SET EXERCISE:
Rewrite the rows below with every "computer-use agent" changed to "desktop agent", leaving everything else as it is.

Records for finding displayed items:
start
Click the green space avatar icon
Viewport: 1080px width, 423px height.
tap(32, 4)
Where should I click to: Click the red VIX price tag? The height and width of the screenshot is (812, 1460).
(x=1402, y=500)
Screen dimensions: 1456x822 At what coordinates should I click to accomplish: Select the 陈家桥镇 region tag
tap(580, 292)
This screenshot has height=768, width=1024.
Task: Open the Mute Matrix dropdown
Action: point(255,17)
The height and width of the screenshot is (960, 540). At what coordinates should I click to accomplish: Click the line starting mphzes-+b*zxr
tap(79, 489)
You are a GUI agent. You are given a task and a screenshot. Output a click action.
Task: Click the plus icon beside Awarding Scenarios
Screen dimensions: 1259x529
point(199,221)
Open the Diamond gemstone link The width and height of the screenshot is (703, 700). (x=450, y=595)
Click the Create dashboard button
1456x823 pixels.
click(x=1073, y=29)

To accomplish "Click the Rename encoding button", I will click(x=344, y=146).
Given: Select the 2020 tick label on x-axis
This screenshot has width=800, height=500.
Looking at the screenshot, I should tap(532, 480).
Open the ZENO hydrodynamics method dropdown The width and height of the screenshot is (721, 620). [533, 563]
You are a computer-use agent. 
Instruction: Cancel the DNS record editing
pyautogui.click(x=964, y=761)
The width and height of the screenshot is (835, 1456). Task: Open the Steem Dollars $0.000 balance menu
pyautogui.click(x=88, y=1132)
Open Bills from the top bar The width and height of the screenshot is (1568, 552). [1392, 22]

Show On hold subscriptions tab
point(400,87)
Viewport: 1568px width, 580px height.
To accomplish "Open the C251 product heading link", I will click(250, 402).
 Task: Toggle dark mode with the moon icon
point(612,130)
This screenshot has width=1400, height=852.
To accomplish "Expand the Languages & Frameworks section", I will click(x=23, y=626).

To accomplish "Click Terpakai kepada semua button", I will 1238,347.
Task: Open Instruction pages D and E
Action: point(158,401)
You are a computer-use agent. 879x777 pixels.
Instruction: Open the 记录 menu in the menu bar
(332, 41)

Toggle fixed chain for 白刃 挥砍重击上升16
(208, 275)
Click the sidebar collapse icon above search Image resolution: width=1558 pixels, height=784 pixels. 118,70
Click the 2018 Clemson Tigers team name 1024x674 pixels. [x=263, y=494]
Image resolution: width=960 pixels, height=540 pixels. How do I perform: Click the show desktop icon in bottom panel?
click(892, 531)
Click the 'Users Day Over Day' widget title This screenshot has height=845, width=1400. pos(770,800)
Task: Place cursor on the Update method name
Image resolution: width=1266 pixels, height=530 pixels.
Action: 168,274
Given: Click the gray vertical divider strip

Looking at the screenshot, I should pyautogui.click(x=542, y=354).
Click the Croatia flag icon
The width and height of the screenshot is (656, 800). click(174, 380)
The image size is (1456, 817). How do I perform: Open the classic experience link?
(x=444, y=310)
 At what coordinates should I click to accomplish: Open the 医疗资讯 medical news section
end
THE SOLUTION:
Click the green space avatar icon
Viewport: 1080px width, 423px height.
tap(32, 4)
Where should I click to: Click the red VIX price tag? The height and width of the screenshot is (812, 1460).
(x=1402, y=500)
Screen dimensions: 1456x822 At what coordinates should I click to accomplish: Select the 陈家桥镇 region tag
tap(580, 292)
This screenshot has height=768, width=1024.
Task: Open the Mute Matrix dropdown
Action: point(255,17)
The height and width of the screenshot is (960, 540). At what coordinates should I click to accomplish: Click the line starting mphzes-+b*zxr
tap(79, 489)
You are a GUI agent. You are given a task and a screenshot. Output a click action.
Task: Click the plus icon beside Awarding Scenarios
Screen dimensions: 1259x529
point(199,221)
Open the Diamond gemstone link The width and height of the screenshot is (703, 700). (x=450, y=595)
Click the Create dashboard button
1456x823 pixels.
click(x=1073, y=29)

To accomplish "Click the Rename encoding button", I will click(x=344, y=146).
Given: Select the 2020 tick label on x-axis
This screenshot has width=800, height=500.
Looking at the screenshot, I should tap(532, 480).
Open the ZENO hydrodynamics method dropdown The width and height of the screenshot is (721, 620). [533, 563]
You are a desktop agent. 
Instruction: Cancel the DNS record editing
pyautogui.click(x=964, y=761)
The width and height of the screenshot is (835, 1456). Task: Open the Steem Dollars $0.000 balance menu
pyautogui.click(x=88, y=1132)
Open Bills from the top bar The width and height of the screenshot is (1568, 552). [1392, 22]

Show On hold subscriptions tab
point(400,87)
Viewport: 1568px width, 580px height.
To accomplish "Open the C251 product heading link", I will click(250, 402).
 Task: Toggle dark mode with the moon icon
point(612,130)
This screenshot has width=1400, height=852.
To accomplish "Expand the Languages & Frameworks section", I will click(x=23, y=626).

To accomplish "Click Terpakai kepada semua button", I will 1238,347.
Task: Open Instruction pages D and E
Action: point(158,401)
You are a desktop agent. 879x777 pixels.
Instruction: Open the 记录 menu in the menu bar
(332, 41)

Toggle fixed chain for 白刃 挥砍重击上升16
(208, 275)
Click the sidebar collapse icon above search Image resolution: width=1558 pixels, height=784 pixels. 118,70
Click the 2018 Clemson Tigers team name 1024x674 pixels. [x=263, y=494]
Image resolution: width=960 pixels, height=540 pixels. How do I perform: Click the show desktop icon in bottom panel?
click(892, 531)
Click the 'Users Day Over Day' widget title This screenshot has height=845, width=1400. pos(770,800)
Task: Place cursor on the Update method name
Image resolution: width=1266 pixels, height=530 pixels.
Action: 168,274
Given: Click the gray vertical divider strip

Looking at the screenshot, I should pyautogui.click(x=542, y=354).
Click the Croatia flag icon
The width and height of the screenshot is (656, 800). click(174, 380)
The image size is (1456, 817). How do I perform: Open the classic experience link?
(x=444, y=310)
 At what coordinates should I click to accomplish: Open the 医疗资讯 medical news section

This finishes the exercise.